Canadians don’t save enough for retirement. Expanding the CPP is a good idea, but it must be done slowly and carefully.
When the Canada Pension Plan was established in 1965, it was on a less than solid foundation. The combined contribution rate of 3.6 per cent of pensionable earnings was much less than required to properly fund the benefits, and contributors could reach full benefit eligibility in as little as 10 years.
It was only in the 1990s that politicians addressed the need for adequate funding, which is now 9.9 per cent, again split evenly between employers and employees.
This article was published by the Halifax Chronicle Herald on January 3rd, 2014. To see this article and other related articles on their website, click here.
The plan has many advantages. Administrative and investment expenses are low. Benefit entitlements transfer seamlessly if a member changes employer or province of residence.
The biggest disadvantage is that the benefit, even in combination with Old Age Security, does not replace enough pre-retirement income, and many Canadians have inadequate savings in private plans. In principle, expanding the plan is a good idea. But there are several possible pitfalls.
1. Politicians might be tempted to initiate the new CPP benefit with inadequate funding, as they did in 1965. Fortunately, this cannot be done without amending the Canada Pension Plan Act. So most proposals currently on the table have the increase in benefit being earned slowly. The Canadian Labour Congress version takes 40 years to reach the full new benefit.
2. Low-income earners who retire with small CPP benefits are today also eligible for the Guaranteed Income Supplement (GIS). For them, the combined post-retirement income often approaches or even exceeds pre-retirement income. An increase in CPP will be largely offset by reductions in GIS. Asking this group to contribute more for little change in benefit is not a good outcome. Accordingly, some of the current proposals do not make deductions or provide benefits on earnings below $25,200.
3. Some finance ministers might be dreaming that this can somehow bail them out of their public pension funding deficiencies. It will not and it should not.
4. As the assets in the plan become very large, finance ministers might be tempted to interfere with the independent asset management.
So the desirable elements in a new plan are a long phase-in to full benefits, a focus on middle-income earners, and rigorously protected independence from meddling by finance ministers.
It is surprising and disappointing that the federal government is so resistant to considering options. It is disingenuous to argue that the economy is too fragile to risk an increase in payroll deductions, particularly when the provinces have offered to defer the start date, or to phase in implementation even more slowly.

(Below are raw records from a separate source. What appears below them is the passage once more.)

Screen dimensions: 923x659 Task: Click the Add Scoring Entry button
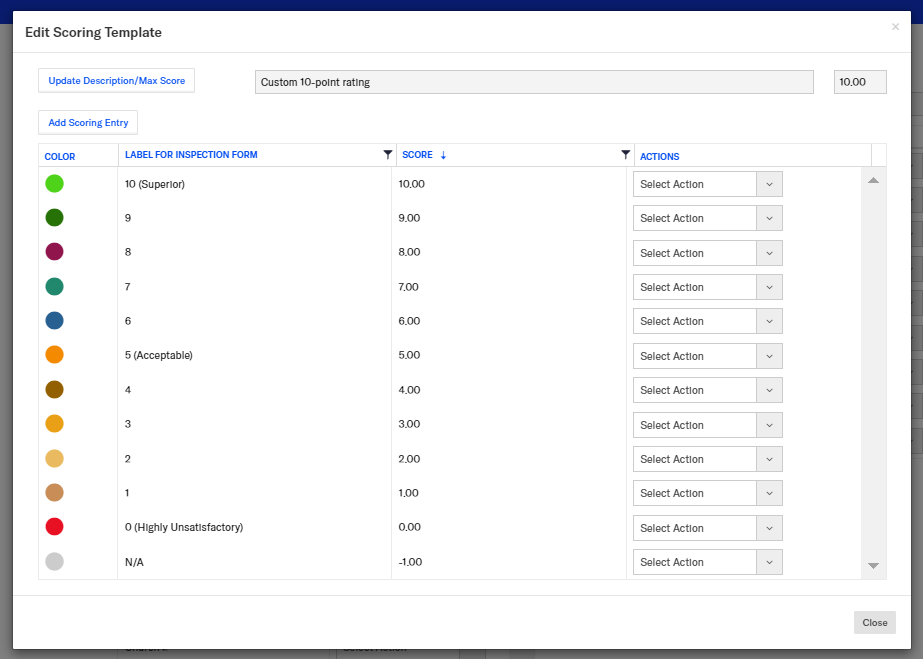click(88, 123)
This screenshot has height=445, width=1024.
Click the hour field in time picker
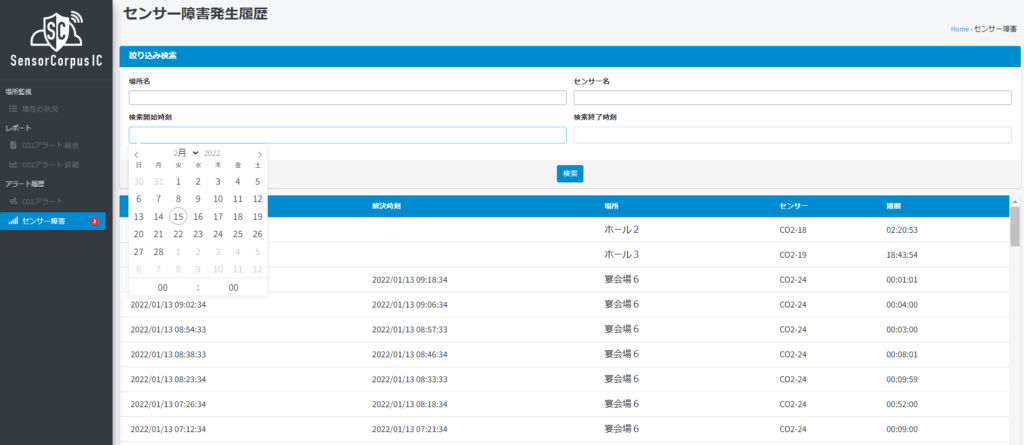162,288
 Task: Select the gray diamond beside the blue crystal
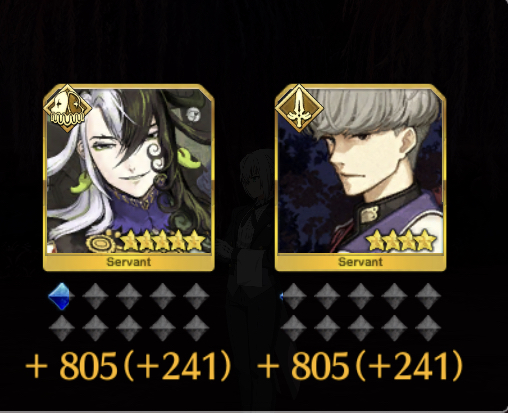coord(95,296)
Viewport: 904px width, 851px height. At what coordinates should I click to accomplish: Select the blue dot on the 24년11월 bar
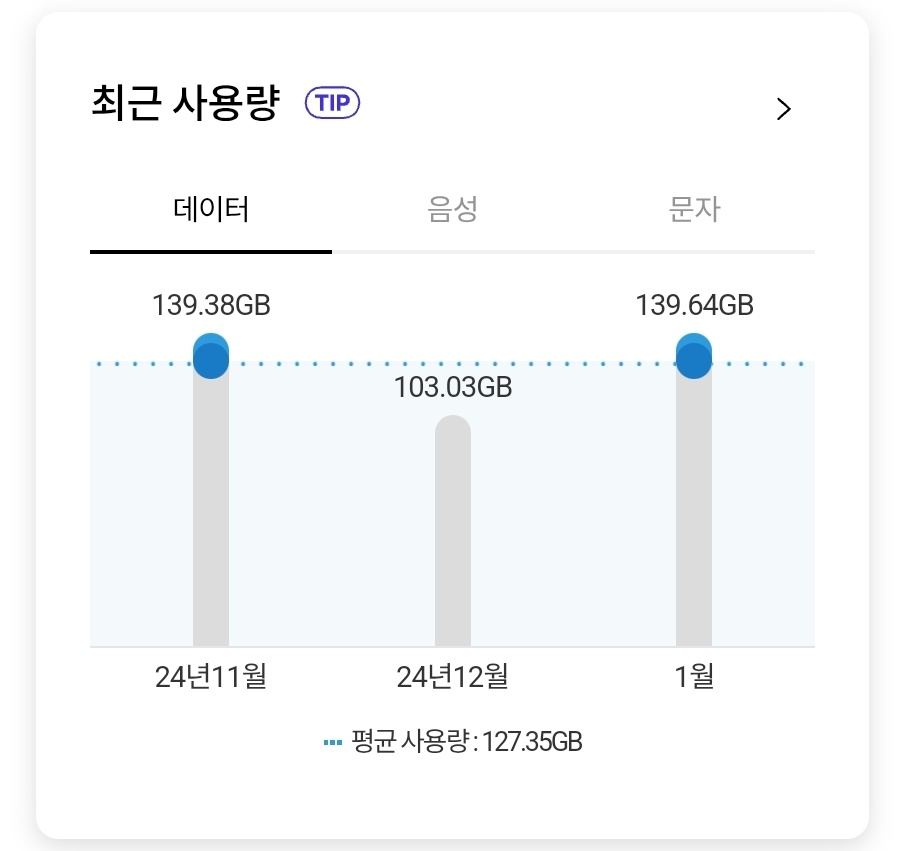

Finance Minister Jim Flaherty has rejected all of these proposals. His “not now” sounds a lot like “not ever.”
In response, Ontario Premier Kathleen Wynne has proposed to establish a provincial program, with open arms to all other provinces that want to join. In principle, many others would, but getting agreement on the details will be difficult, particularly when the lead is coming from Ontario.
The current Ontario government has a particularly sordid track record of lying about the cost of its decisions. For example, the cancellation of two gas-fired electrical plants cost hundreds of millions more dollars than initially acknowledged.
Although the governing party has a new leader, there is every reason to worry about the soundness of an Ontario-led proposal for new benefits outside the CPP. And such a proposal would create inefficient administrative duplication.
Meanwhile, advocacy groups have provided an instructive example of the use and misuse of polls.
The Canadian Federation of Independent Business poll of workers found that a vast majority said they preferred government policy solutions to boost retirement incomes that would involve lower taxes, new government incentives, or voluntary options over an expansion of CPP coverage and corresponding higher premiums. Only 18 per cent said they felt the best solution was “a mandatory increase in CPP/QPP premiums.”
In contrast, the Canadian Association of Retired Persons found that 71 per cent of 2,654 members surveyed strongly support an expansion of CPP benefits and felt the government should not stay in office if it does not expand the CPP. CARP’s members would not be beneficiaries of the changes, but neither would they experience any cost.
As ever, voters respond positively when asked about improved benefits, and negatively when asked about new deductions from their paycheques.
Canadians have shown little enthusiasm for making adequate provision for their retirement. The right outcome is a slow and wisely managed increase to CPP. Our best hope is that Mr. Flaherty has had a mellowing holiday, and becomes a more willing partner.